A new California law often referred to as the “Facebook law,” which prohibits employers from forcing employees to provide employers access to their social media accounts, goes into effect today.
Bill AB1844 was signed by the governor and chaptered on September 27th, 2012.
According to the California Senate analysis, the bill “prohibits an employer from requiring or requesting an employee or applicant for employment to disclose a user name or password for the purpose of accessing personal social media, to access personal social media in the presence of the employer, or to divulge any personal social media. This bill also prohibits an employer from discharging, disciplining, threatening to discharge or discipline, or otherwise retaliating against an employee or applicant for not complying with a request or demand by the employer that violates these provisions.”

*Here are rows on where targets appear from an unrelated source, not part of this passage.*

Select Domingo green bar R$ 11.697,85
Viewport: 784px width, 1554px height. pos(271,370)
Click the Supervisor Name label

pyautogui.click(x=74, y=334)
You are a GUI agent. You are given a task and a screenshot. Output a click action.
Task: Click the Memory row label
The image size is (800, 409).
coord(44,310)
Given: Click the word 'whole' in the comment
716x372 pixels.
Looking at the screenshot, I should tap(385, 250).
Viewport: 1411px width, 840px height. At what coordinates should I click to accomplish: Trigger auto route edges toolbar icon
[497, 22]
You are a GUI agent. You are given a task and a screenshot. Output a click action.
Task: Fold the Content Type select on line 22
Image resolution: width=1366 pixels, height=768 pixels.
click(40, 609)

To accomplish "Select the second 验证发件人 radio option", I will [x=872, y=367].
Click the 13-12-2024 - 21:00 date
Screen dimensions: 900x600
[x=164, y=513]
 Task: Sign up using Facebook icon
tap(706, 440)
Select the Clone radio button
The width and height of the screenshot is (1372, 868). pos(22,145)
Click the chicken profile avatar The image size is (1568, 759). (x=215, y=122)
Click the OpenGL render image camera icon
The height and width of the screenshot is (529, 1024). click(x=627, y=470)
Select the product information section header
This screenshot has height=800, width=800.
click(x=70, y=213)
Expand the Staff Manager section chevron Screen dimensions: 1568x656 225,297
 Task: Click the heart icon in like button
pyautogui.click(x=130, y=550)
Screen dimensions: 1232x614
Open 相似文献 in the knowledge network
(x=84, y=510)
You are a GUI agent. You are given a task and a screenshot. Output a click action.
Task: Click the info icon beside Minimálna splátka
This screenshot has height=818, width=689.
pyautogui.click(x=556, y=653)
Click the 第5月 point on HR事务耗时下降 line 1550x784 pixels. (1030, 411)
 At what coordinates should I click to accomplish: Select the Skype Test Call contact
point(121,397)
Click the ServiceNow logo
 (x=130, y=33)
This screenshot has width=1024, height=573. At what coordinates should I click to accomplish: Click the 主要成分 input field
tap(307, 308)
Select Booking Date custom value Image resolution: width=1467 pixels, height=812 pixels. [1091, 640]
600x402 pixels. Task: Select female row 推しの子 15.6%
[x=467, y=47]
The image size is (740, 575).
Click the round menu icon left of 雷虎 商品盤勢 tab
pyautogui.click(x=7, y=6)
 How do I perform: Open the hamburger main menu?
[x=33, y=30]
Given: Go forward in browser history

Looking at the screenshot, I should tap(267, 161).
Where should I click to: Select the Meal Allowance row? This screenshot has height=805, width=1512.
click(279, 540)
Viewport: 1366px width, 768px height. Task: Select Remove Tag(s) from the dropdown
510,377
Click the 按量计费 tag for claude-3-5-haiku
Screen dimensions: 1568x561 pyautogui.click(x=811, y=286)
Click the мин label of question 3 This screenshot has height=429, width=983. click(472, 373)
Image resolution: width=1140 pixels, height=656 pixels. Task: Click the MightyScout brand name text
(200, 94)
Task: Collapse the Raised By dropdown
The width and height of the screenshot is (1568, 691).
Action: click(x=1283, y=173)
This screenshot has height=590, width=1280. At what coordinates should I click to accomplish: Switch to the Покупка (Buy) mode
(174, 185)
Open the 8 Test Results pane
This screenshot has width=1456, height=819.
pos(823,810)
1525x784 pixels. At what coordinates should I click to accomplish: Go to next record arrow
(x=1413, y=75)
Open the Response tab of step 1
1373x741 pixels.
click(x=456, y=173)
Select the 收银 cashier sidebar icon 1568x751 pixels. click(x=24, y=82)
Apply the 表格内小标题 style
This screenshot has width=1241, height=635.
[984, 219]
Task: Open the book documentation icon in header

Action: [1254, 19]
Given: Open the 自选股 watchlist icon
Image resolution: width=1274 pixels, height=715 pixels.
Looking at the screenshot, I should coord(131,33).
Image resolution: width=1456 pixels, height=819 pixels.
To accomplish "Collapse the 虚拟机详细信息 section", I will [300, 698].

In other words, employers or potential employers cannot force employees or applicants to give up their Facebook usernames and passwords.
The law does, however, make exceptions for cases when content on personal social media accounts are “reasonably believed to be relevant to an investigation of allegations of employee misconduct or employee violation of applicable laws and regulations” – so long as its used solely for the investigation.
Additionally, employers can require employees to provide usernames and passwords for employer-provided electronic devices.
The law does not require the Labor Commissioner, who is Chief of the Division of Labor Standards Enforcement, to investigate alleged violations.